"""
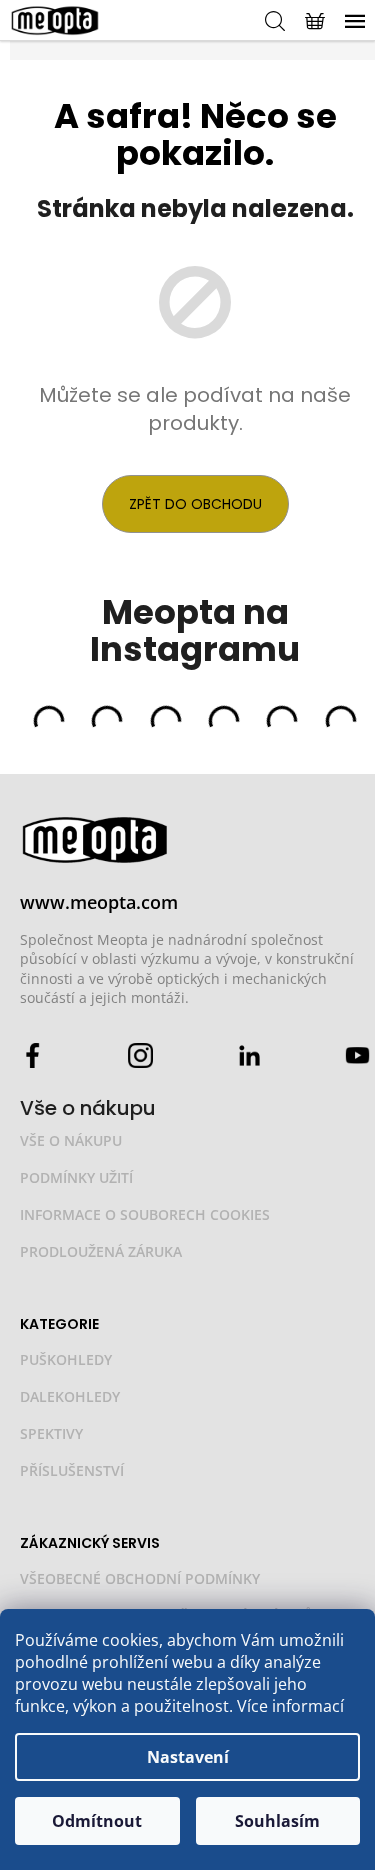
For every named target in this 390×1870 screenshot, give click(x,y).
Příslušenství (72, 1470)
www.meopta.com (99, 902)
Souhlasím (277, 1821)
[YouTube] (357, 1054)
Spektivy (51, 1433)
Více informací (290, 1706)
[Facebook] (32, 1054)
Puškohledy (66, 1359)
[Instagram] (140, 1054)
"""
Write out exactly the lines from the line containing "[YouTube] (357, 1054)" to the end of the listing above, both included, and nothing else.

-- Answer space --
[YouTube] (357, 1054)
Spektivy (51, 1433)
Více informací (290, 1706)
[Facebook] (32, 1054)
Puškohledy (66, 1359)
[Instagram] (140, 1054)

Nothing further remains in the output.